Following the earthquake, Interior Minister Gilad Erdan decided to allow the babies into Israel before all the paperwork is done, though the fathers will have to complete the procedures here. As a result, last night three premature babies were flown to Israel with their parents, while the other 23 are expected to be flown back during the next 24 hours, barring any last-minute disruptions.

Parents fled the hotels they were staying in Nepal after the earthquake fearing they might collapse. They brought their babies to the courtyard of the Israeli Embassy to await their flights home.

“It’s quiet now after the earthquake. Finally the electricity came back and I could charge my phone and update here,” wrote Alon Michaeli Molian on his Facebook page Sunday. He is in Kathmandu with his partner, Amir, their daughter Shira, and new baby Maya, who was born a week and a half ago.

“An El Al flight will leave Monday afternoon to get us out of here. We are counting every minute,” he said. “We had a very tough night here; the aftershocks were scary. The earthquake in the afternoon was dramatic but we were in an open area the rest of the day and we tried to enjoy the situation. The fuel here is running out and the access routes to fuel are blocked, so that there’s no electricity, no running water and no communications. We have another night and half a day like this.”

Meanwhile, no solution has yet been finalized for the dozens of prospective parents in Israel and their surrogates in Nepal who are in various stages of pregnancy. Erdan Sunday said he would allow the surrogates to come to Israel to complete their pregnancies here, and an announcement to that effect was even made by the Population, Border and Immigration Authority. “Following legal consultations, the Justice Ministry expressed support for the position of Interior Minister Gilad Erdan to allow the entry into Israel of the surrogate mothers who are in advanced stages of pregnancy and who are now in Nepal,” the statement said. “The landing of these women in Israel will provide them with a suitable medical environment and remove them from the danger zones.”

But expectant parents said they had not received any official notice of this, while the Justice Ministry said that no final decision had been made regarding allowing the surrogates into Israel.
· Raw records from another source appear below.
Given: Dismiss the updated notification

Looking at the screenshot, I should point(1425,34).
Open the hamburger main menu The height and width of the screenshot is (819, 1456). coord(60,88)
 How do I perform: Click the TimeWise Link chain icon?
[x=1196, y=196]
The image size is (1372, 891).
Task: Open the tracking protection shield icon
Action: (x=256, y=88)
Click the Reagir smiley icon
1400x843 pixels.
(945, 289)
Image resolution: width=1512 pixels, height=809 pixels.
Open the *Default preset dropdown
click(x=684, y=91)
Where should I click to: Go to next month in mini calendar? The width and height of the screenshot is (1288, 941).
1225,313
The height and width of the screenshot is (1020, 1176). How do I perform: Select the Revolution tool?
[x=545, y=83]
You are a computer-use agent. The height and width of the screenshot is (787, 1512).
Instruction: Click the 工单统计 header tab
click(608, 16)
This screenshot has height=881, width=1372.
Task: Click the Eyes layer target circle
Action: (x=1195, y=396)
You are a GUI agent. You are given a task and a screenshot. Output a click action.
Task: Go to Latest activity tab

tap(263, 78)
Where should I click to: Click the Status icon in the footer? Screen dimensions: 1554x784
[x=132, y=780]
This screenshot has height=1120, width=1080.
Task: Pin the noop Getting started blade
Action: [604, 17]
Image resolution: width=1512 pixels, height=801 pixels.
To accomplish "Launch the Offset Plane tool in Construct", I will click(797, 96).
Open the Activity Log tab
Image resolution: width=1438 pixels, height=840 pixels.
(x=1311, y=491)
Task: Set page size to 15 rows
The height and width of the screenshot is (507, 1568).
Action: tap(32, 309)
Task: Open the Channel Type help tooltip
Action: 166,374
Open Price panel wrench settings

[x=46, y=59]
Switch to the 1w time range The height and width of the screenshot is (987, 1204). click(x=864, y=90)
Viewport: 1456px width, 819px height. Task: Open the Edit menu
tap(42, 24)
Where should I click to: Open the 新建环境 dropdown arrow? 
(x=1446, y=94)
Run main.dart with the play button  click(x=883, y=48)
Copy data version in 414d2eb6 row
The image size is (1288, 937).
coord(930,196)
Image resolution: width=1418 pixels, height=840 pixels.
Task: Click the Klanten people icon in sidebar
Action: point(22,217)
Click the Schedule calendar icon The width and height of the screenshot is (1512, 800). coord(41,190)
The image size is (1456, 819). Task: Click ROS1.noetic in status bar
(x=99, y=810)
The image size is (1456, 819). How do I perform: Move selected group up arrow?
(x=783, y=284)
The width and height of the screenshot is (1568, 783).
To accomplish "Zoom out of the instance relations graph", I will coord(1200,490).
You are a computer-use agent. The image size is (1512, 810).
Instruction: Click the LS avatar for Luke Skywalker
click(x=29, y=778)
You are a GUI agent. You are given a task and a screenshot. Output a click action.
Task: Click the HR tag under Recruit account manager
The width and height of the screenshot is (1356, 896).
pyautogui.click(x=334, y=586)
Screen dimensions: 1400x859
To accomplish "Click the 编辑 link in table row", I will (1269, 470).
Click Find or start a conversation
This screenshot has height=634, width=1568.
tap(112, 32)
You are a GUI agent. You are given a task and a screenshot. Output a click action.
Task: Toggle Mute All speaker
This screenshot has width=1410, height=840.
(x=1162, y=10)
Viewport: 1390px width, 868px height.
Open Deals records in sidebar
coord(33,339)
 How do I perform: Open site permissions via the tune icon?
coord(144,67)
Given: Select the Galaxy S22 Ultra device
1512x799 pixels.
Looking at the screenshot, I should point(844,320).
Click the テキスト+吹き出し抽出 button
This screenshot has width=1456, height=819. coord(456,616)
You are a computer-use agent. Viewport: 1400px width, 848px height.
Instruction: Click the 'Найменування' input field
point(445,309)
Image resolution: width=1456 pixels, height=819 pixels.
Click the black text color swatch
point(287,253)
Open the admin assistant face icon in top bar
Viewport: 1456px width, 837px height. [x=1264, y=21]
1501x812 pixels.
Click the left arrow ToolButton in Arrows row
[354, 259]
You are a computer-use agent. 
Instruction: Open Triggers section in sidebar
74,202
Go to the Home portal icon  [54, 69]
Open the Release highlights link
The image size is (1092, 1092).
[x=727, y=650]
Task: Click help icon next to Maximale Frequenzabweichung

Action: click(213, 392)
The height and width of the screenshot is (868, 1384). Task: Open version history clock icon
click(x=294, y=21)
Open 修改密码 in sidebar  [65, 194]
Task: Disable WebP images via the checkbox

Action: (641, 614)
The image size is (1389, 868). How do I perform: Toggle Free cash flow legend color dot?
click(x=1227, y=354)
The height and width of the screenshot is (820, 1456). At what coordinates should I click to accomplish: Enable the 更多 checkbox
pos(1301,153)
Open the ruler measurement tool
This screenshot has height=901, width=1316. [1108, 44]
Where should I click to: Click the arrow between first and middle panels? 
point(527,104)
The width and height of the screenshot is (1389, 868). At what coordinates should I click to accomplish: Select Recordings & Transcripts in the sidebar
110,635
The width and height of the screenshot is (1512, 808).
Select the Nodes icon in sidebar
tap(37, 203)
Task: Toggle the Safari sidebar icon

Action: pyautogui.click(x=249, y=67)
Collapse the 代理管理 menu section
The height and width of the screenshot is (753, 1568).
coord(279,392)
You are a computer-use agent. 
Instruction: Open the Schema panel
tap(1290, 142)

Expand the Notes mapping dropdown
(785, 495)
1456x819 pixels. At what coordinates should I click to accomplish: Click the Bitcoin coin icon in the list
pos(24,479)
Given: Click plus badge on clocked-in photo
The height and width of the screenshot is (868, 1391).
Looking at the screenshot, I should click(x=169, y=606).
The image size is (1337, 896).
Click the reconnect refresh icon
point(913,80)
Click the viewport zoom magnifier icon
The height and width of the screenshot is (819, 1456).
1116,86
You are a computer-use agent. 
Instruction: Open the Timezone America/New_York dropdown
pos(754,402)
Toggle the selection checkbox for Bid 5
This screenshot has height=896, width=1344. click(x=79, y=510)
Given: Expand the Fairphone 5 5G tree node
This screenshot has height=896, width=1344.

Ronen and Tom Ziv had intended to return to Nepal in a few days for their second surrogate birth in that country.

“We’re in an advanced stage of pregnancy; the surrogate is in her 35th week,” Ronen told Haaretz. “We had plane tickets and a hotel booked, but now there are no regular flights and according to reports we’ve received the hotel was destroyed. We are extremely anxious; she’s heavily pregnant, we hope she hasn’t given birth in the meantime, but she will definitely give birth in the next week or two and the situation there is pretty catastrophic.

“All day we’ve been trying to exert pressure so that the Israeli authorities will agree to bring her here so she can give birth here,” Ronen said. “There’s the impression that we’re getting somewhere but we can’t be sure. ”

Under current law, only married heterosexual couples are allowed to use a surrogate mother to carry and bear their child within the confines of Israel. For gay couples interested in surrogacy, therefore, the only option is seeking a mother overseas. A new bill would allow gay couples to use surrogate mothers in Israel, but it has yet to be passed into law by the Knesset.

Given the great value attached to having children in Israel, it is common for gay couples in the country to become parents. However, the options for using surrogate mothers overseas are very limited, as many countries either ban the practice entirely or do not permit women to carry and bear children for gay couples.

Besides the United States and Canada, Nepal is one of the few places where it is still allowed today. Because the costs of surrogacy are much cheaper in Nepal – about half the going price in North America – it is an increasingly popular destination for gay Israeli couples interested in having children.

There are about a dozen surrogacy consultancy agencies operating in Israel today.